Studio album by Vertical Horizon
- Released: June 15, 1999
- Recorded: 1998
- Genre: Alternative rock; post-grunge; pop rock;
- Length: 45:45
- Label: RCA
- Producer: Mark Endert; Ben Grosse; David Bendeth; Matt Scannell;

Vertical Horizon chronology
| Live Stages (1997) | Everything You Want (1999) | Go (2003) |

Singles from Everything You Want
- "We Are" Released: April 26, 1999; "Everything You Want" Released: October 19, 1999; "You're a God" Released: June 13, 2000; "Best I Ever Had (Grey Sky Morning)" Released: January 8, 2001;

= Everything You Want (Vertical Horizon album) =

Everything You Want is the third studio album by Vertical Horizon and its first major label effort. Released in 1999, it was a breakthrough album for the band. Four singles were released from the album. The second single, "Everything You Want", became one of the most played singles of 2000, reaching number one on the Billboard Hot 100. In 2001, the album was certified double platinum by the RIAA, having sold two million copies in the United States, making it the band's best selling album.

Professional ratings
Review scores
| Source | Rating |
| Allmusic | Star |
| Q | Star |

==Background==
In the late 1990s, Vertical Horizon's indie albums began to attract record executives from several record labels. The band signed with RCA Records in 1998.

==Release and commercial success==
The album was released on June 15, 1999. The album's first single was "We Are", which managed to reach the Modern Rock Tracks chart and peaked at no. 21. The album's second single was "Everything You Want". The song became a massive hit, reaching number one at the Billboard Hot 100 chart and the Adult Top 40 chart and becoming Billboard's Most Played Single of 2000. "Everything You Want" remains Vertical Horizon's most successful single. Two other singles from the album, "You're a God" and "Best I Ever Had (Grey Sky Morning)", were also hits; they peaked at 23 and 58, respectively, at the Billboard Hot 100 chart.

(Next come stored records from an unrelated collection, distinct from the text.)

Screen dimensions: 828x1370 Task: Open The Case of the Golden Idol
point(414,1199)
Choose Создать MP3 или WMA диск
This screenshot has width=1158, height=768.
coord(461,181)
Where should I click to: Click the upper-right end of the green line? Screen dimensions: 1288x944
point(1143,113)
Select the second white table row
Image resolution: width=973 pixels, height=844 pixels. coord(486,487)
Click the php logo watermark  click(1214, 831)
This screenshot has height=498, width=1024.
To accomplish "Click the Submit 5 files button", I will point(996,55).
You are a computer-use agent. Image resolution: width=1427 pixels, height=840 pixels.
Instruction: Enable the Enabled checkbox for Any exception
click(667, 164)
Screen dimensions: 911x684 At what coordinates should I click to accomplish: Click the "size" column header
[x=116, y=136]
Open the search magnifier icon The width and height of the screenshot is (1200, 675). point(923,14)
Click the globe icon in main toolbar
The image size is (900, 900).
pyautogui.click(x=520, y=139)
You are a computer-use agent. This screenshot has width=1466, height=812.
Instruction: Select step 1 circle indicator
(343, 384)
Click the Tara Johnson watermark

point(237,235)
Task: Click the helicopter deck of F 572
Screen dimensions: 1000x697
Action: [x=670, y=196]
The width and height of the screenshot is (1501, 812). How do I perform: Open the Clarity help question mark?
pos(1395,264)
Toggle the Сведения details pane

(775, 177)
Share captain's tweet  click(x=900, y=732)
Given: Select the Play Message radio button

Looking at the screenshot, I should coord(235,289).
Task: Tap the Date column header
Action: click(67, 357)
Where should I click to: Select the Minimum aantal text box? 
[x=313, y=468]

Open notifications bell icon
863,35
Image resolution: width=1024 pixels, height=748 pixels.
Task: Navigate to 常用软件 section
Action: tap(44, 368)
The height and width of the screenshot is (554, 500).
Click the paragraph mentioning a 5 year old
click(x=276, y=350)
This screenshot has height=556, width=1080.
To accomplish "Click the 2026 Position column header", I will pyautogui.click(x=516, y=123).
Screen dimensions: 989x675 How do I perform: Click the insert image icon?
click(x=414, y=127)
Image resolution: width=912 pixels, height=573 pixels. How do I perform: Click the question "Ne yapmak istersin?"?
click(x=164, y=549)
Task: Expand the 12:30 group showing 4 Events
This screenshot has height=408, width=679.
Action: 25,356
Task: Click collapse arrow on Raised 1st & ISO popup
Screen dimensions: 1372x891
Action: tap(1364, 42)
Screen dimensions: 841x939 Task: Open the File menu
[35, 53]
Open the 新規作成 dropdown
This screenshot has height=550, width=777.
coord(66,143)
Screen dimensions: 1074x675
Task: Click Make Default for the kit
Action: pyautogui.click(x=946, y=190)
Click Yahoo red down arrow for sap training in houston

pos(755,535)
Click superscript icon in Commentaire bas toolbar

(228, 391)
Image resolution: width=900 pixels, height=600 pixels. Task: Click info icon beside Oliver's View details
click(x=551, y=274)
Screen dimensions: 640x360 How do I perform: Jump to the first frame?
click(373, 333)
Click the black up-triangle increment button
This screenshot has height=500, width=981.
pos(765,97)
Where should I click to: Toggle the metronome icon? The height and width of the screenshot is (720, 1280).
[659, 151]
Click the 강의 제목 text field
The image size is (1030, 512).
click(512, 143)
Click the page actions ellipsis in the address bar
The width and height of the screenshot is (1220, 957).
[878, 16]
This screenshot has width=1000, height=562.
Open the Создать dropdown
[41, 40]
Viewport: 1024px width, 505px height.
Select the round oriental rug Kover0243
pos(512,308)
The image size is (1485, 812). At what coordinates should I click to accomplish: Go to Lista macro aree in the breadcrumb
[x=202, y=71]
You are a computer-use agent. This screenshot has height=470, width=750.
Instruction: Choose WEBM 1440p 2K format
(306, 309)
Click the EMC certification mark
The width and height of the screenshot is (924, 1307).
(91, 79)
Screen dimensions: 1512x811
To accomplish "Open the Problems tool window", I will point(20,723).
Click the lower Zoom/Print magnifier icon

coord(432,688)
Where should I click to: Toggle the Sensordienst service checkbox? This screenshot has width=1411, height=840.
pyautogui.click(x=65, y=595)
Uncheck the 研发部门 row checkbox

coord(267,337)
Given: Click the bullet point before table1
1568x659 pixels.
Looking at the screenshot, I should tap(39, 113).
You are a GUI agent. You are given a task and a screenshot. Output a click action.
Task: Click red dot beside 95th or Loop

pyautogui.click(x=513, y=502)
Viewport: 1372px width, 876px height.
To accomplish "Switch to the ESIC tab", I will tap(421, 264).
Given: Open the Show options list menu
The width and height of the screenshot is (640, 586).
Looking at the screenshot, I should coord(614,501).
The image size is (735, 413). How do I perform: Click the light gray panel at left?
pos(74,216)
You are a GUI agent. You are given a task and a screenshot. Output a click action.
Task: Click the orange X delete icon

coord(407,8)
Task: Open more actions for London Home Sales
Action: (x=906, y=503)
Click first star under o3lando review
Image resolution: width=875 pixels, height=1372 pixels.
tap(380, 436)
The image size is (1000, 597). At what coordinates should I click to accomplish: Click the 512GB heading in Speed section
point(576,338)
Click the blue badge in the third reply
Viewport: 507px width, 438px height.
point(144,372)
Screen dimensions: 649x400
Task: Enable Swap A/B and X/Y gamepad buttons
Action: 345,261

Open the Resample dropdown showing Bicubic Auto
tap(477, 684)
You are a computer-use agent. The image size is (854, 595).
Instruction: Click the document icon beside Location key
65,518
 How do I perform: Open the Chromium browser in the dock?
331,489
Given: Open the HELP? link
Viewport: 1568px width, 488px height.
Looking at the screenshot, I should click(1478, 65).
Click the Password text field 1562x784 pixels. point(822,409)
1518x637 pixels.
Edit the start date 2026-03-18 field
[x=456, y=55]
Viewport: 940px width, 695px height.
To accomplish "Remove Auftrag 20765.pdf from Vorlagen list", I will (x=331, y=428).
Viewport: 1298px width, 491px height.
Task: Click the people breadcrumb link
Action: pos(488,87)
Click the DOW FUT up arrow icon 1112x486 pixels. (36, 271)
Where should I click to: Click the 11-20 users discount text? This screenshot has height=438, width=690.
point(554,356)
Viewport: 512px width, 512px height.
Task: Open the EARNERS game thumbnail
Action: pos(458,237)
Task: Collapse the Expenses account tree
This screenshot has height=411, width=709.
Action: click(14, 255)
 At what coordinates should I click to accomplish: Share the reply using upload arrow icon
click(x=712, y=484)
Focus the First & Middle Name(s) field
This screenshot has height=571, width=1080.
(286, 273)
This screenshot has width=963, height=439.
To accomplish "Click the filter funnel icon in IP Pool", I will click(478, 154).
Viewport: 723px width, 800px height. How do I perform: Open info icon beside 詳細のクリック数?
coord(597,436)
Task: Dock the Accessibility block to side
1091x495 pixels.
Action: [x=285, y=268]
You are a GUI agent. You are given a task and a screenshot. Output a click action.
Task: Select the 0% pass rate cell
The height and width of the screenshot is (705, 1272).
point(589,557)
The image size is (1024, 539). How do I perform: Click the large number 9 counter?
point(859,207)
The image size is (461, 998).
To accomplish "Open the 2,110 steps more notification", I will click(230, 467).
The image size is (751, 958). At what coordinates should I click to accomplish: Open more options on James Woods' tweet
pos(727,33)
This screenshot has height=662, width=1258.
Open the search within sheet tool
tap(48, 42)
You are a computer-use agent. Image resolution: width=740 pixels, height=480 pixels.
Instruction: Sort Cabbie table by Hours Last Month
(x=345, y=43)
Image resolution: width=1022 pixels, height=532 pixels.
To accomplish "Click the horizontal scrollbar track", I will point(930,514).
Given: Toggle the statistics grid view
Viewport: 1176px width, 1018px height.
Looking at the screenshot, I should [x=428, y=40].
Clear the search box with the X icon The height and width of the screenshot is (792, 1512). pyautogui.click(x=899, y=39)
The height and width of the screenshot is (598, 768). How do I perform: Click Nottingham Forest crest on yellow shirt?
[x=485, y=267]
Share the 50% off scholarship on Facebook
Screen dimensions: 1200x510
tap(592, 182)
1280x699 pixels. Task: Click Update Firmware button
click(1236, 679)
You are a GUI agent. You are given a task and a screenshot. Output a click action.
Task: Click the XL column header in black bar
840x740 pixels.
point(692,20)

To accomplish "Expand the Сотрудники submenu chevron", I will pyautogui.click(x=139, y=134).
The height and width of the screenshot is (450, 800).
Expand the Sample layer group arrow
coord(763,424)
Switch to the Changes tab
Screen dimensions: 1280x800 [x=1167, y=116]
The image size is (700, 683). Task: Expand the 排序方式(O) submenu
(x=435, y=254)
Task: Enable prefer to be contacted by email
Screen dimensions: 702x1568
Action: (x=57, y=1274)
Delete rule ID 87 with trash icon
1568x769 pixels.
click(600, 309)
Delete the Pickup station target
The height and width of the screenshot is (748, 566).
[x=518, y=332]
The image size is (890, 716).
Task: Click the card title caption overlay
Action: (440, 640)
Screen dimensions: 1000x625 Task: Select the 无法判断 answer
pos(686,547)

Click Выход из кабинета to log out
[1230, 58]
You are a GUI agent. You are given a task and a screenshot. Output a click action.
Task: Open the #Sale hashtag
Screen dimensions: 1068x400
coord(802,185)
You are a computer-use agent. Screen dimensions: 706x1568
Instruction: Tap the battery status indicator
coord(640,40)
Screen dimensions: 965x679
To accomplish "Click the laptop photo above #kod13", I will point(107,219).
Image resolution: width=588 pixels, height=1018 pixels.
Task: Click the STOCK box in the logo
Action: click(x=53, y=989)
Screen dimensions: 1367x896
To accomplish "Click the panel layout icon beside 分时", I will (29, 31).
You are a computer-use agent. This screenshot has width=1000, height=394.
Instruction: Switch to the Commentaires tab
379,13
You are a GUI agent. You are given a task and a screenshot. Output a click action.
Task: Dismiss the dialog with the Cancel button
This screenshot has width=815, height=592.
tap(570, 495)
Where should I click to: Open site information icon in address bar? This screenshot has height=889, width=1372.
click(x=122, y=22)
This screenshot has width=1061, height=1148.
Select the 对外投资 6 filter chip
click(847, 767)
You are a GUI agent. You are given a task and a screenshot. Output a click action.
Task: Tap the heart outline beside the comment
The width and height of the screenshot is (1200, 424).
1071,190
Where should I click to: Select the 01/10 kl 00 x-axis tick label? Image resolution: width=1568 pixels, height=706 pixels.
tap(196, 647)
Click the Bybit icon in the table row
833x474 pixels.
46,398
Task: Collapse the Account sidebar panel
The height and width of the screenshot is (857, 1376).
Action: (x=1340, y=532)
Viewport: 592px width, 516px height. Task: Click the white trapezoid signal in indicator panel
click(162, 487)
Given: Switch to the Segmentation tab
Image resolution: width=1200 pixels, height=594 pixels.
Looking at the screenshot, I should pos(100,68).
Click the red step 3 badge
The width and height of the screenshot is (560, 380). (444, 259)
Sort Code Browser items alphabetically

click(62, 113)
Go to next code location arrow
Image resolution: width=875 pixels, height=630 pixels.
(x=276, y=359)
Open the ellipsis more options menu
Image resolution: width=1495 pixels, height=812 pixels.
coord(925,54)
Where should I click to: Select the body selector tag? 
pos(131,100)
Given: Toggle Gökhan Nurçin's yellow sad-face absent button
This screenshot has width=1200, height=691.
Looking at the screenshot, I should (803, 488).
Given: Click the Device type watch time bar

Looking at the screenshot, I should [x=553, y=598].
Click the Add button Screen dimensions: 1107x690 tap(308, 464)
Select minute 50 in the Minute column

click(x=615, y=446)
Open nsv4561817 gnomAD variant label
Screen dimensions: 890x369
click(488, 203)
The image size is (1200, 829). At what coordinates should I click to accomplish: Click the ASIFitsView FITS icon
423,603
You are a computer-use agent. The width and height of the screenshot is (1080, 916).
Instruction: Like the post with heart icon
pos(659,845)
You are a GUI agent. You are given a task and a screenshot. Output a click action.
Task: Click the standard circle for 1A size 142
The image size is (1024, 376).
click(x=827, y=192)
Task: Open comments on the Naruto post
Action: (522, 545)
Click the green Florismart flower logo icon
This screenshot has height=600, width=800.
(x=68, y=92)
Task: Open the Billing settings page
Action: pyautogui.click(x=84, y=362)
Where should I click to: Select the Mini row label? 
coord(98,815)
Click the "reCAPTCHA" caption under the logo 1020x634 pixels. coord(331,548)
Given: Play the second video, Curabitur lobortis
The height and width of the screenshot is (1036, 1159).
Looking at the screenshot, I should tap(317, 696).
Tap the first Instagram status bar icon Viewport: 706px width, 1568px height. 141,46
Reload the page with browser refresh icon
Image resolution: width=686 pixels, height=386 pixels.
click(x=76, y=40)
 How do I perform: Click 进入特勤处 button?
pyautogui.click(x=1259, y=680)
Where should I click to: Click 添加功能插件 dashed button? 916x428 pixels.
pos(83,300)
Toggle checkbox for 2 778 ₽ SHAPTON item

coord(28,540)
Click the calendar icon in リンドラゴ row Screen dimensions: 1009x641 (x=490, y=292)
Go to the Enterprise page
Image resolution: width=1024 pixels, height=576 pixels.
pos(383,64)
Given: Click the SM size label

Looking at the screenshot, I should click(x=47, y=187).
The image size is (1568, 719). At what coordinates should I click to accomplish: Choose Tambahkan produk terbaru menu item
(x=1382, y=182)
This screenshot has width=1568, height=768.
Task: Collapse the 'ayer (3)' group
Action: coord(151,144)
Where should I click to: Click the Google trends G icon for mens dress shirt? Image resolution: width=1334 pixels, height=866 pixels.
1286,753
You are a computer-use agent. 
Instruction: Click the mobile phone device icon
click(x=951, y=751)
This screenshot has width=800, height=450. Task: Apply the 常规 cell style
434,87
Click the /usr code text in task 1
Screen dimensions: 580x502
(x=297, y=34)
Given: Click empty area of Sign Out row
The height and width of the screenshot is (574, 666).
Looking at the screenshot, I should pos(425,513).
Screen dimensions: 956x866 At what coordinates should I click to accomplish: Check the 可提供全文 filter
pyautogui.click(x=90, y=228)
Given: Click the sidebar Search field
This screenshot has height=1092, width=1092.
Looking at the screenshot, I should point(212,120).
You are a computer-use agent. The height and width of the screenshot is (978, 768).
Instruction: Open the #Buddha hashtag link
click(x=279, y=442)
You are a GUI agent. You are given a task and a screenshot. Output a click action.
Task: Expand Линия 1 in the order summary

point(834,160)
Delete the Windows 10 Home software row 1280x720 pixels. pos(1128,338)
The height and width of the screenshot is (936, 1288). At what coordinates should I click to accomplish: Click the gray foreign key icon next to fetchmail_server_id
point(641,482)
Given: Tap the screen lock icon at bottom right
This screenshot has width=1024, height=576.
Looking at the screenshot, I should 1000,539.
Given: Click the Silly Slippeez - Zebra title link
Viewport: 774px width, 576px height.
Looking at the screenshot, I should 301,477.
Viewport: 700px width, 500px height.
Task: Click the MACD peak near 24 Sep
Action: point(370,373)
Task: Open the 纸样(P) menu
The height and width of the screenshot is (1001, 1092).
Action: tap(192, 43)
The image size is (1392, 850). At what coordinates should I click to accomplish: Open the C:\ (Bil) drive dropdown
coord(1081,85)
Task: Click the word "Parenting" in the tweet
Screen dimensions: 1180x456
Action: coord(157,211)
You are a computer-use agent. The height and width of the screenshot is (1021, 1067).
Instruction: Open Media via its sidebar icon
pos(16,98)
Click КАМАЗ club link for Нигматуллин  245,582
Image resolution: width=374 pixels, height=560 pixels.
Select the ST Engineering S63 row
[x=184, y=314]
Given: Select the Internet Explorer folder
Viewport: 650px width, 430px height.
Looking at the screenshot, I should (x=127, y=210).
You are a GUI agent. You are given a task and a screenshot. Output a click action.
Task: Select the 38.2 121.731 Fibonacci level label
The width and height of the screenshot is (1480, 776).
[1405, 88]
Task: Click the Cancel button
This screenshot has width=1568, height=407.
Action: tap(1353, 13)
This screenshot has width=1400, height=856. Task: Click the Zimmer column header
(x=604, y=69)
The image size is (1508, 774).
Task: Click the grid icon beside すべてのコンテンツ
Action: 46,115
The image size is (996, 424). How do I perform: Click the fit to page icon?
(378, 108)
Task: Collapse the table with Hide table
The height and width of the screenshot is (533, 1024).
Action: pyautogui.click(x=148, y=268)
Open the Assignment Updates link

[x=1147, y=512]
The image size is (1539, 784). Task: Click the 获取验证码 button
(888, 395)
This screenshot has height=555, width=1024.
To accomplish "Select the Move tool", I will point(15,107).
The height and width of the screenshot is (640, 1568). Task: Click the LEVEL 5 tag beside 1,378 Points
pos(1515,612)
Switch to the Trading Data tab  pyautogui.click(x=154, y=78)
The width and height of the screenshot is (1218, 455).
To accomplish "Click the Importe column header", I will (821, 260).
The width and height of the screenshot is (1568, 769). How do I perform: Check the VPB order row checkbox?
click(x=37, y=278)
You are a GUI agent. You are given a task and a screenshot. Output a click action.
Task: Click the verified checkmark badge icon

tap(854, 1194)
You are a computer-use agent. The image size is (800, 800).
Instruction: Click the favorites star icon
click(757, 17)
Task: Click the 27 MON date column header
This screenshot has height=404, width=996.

The album peaked at number 40 at the Billboard 200 albums chart and number three at the Billboard Top Heatseekers chart.

==Track listing==
All songs written by Matt Scannell, except "Shackled" by Keith Kane.

1. "We Are" – 4:00
2. "You're a God" – 3:38
3. "Everything You Want" – 4:17
4. "Best I Ever Had (Grey Sky Morning)" – 4:30
5. "You Say" – 3:58
6. "Finding Me" – 4:32
7. "Miracle" – 4:22
8. "Send It Up" – 3:42
9. "Give You Back" – 4:22
10. "All of You" – 3:04
11. "Shackled" – 5:19

==Personnel==
Vertical Horizon
- Matt Scannell – lead vocals (tracks 1–10), backing vocals, electric and acoustic guitars, keyboards, producer (tracks 2, 6)
- Keith Kane – lead vocals (track 11), backing vocals, acoustic guitars
- Sean Hurley – bass guitar
- Ed Toth – drums, percussion

Additional personnel
- Mark Endert – producer (tracks 1–3, 5–7), additional production (tracks 4, 8, 9), mixing (tracks 2–9), additional engineering, programming, editing, keyboards
- Ben Grosse – producer (tracks 1, 3–11), mixing (tracks 10, 11), engineering, programming, editing
- David Bendeth – producer (track 2)
- Tom Lord-Alge – mixing (track 1)
- Scott Gormley, Alan Mason, Jenny Knotts, Dan Jurow, John Siket, Mike Tocci, Glen Tavachow – recording assistants
- Michael Tuller – programming, editing
- Mark Dufour – programming, editing, drum technician
- Luis Resto – keyboards
- Jamie Muhoberac – keyboards
- Chris Sobchack – drum technician
- Ted Jensen – mastering
- Paul Angelli – mastering assistant
- John Heiden – art direction, art design
- Bunny Yeager – cover photograph
- Danny Clinch – band photographs

==Charts==

===Weekly charts===

Weekly chart performance for Everything You Want
| Chart (1999–2000) | Peak position |
|---|---|
| Australian Albums (ARIA) | 66 |
| US Billboard 200 | 40 |
| US Heatseekers Albums (Billboard) | 3 |

=== Year-end charts ===

Year-end chart performance for Everything You Want
| Chart (2000) | Position |
|---|---|
| Canadian Albums (Nielsen SoundScan) | 190 |
| US Billboard 200 | 82 |

==Certifications==

Certifications for Everything You Want
| Region | Certification | Certified units/sales |
| Canada (Music Canada) | Gold | 50,000^{^} |
| United States (RIAA) | 2× Platinum | 2,000,000^{^} |
^{^} Shipments figures based on certification alone.